In computational pathology, generative models have long suffered from weak semantic controllability, scarcity of high-quality image-text data, and terminology heterogeneity. To address these challenges, we propose UniPath, a semantics-driven controllable generation framework featuring a novel multi-stream semantic control mechanism—integrating raw text, diagnostic semantic tokens, and morphological prototypes. We introduce diagnostic-robust semantic token extraction and attribute-bundle expansion to construct the first large-scale pathological image-text dataset (2.65M images, including a 68K finely annotated subset). Component-level fine-grained control is achieved via frozen pathology multimodal large language model distillation, learnable query mechanisms, and a prototype bank. A four-tier pathology-specific evaluation protocol is established. Experiments achieve state-of-the-art performance: Patho-FID of 80.9 (+51% improvement) and semantic control accuracy of 98.7%. Code, model weights, and the dataset are fully open-sourced.

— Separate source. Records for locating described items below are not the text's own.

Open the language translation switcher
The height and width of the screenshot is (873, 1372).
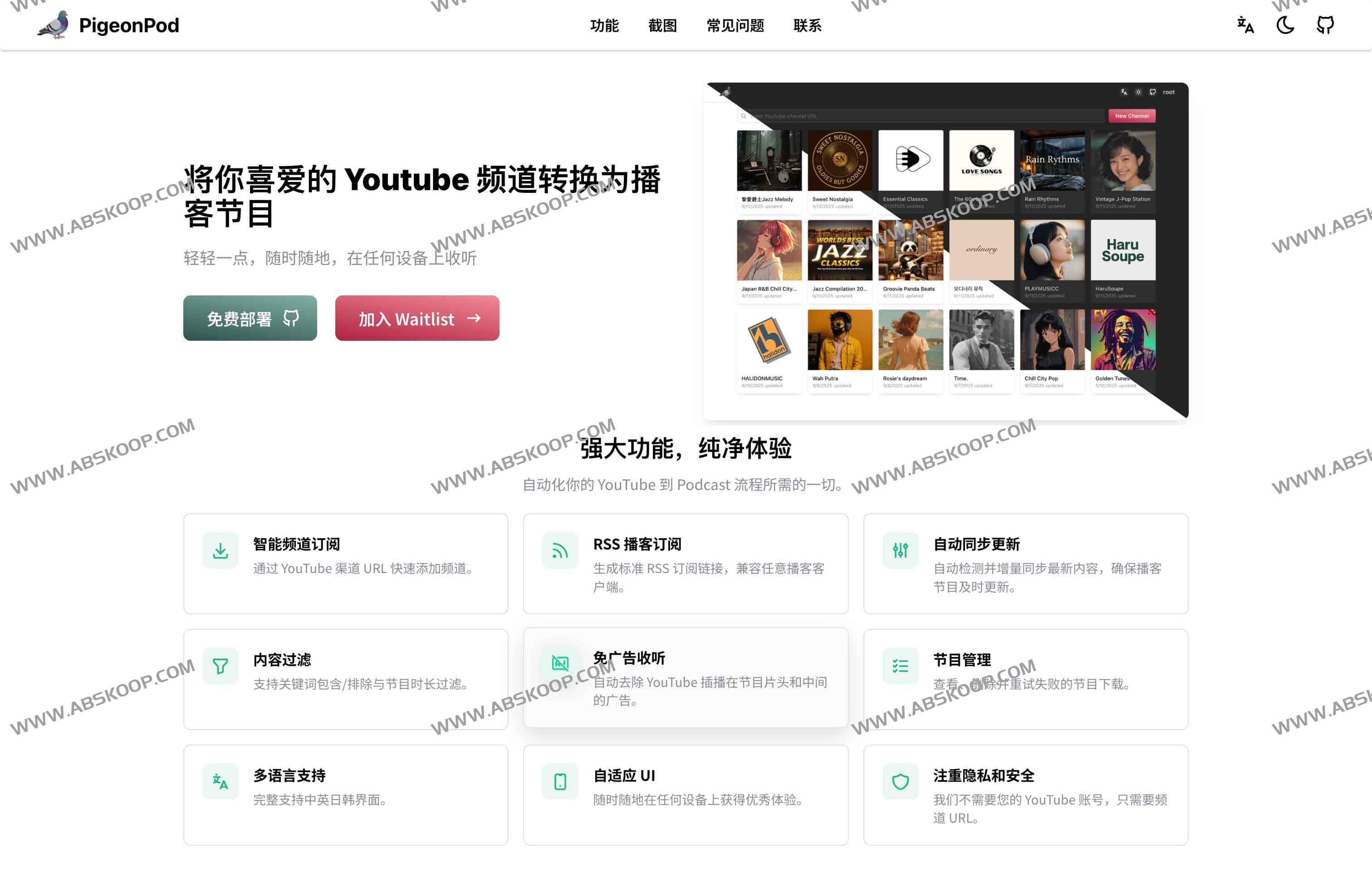click(x=1245, y=25)
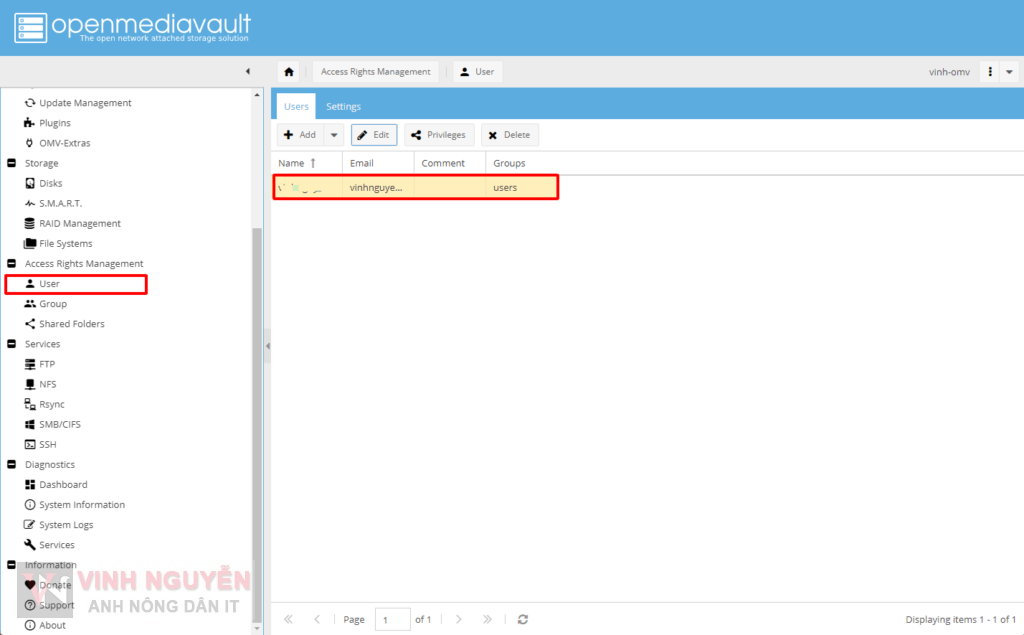1024x635 pixels.
Task: Open the Add button dropdown arrow
Action: pos(334,134)
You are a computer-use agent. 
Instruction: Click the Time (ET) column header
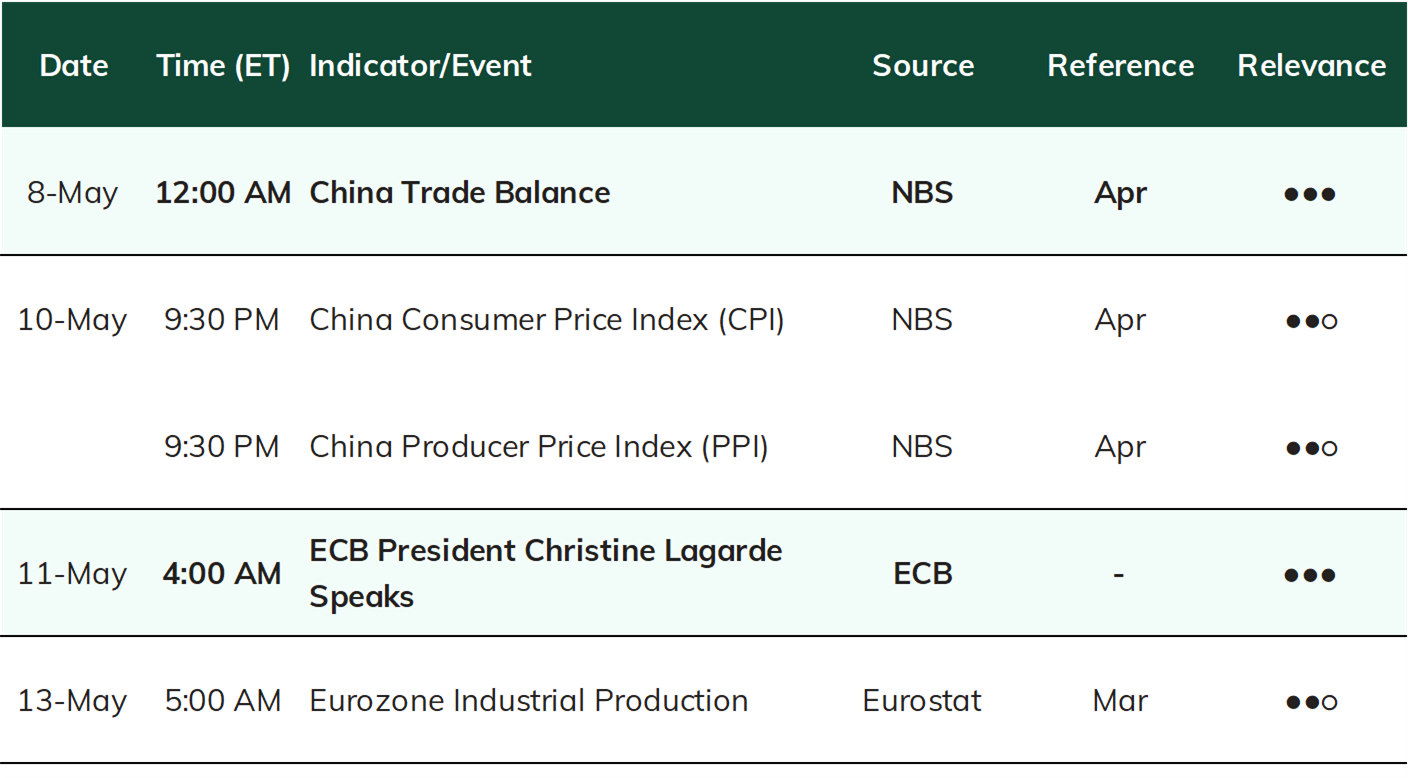tap(223, 66)
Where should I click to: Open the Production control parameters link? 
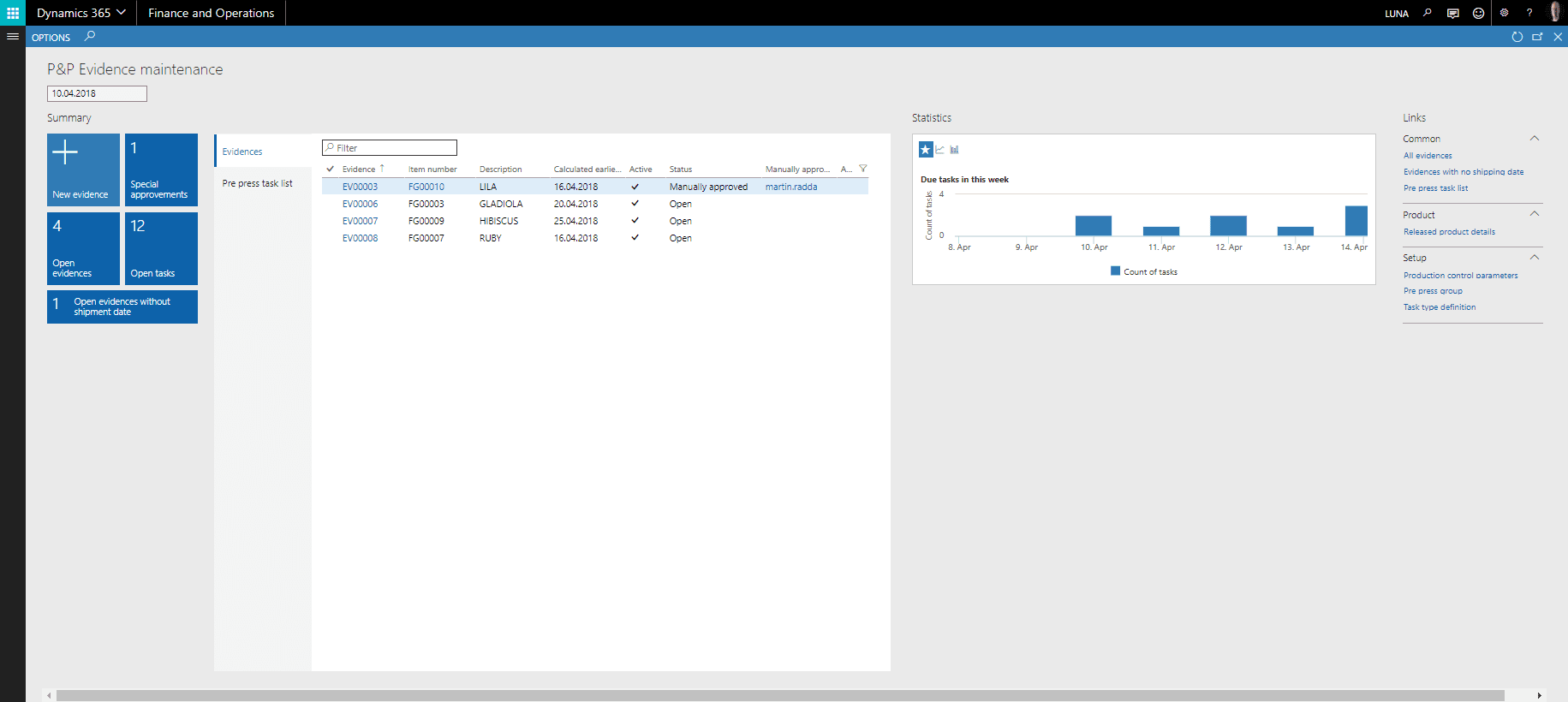1460,276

In computational pathology, understanding and generation have evolved along disparate paths: advanced understanding models already exhibit diagnostic-level competence, whereas generative models largely simulate pixels. Progress remains hindered by three coupled factors: the scarcity of large, high-quality image-text corpora; the lack of precise, fine-grained semantic control, which forces reliance on non-semantic cues; and terminological heterogeneity, where diverse phrasings for the same diagnostic concept impede reliable text conditioning. We introduce UniPath, a semantics-driven pathology image generation framework that leverages mature diagnostic understanding to enable controllable generation. UniPath implements Multi-Stream Control: a Raw-Text stream; a High-Level Semantics stream that uses learnable queries to a frozen pathology MLLM to distill paraphrase-robust Diagnostic Semantic Tokens and to expand prompts into diagnosis-aware attribute bundles; and a Prototype stream that affords component-level morphological control via a prototype bank. On the data front, we curate a 2.65M image-text corpus and a finely annotated, high-quality 68K subset to alleviate data scarcity. For a comprehensive assessment, we establish a four-tier evaluation hierarchy tailored to pathology. Extensive experiments demonstrate UniPath's SOTA performance, including a Patho-FID of 80.9 (51% better than the second-best) and fine-grained semantic control achieving 98.7% of the real-image. The meticulously curated datasets, complete source code, and pre-trained model weights developed in this study will be made openly accessible to the public.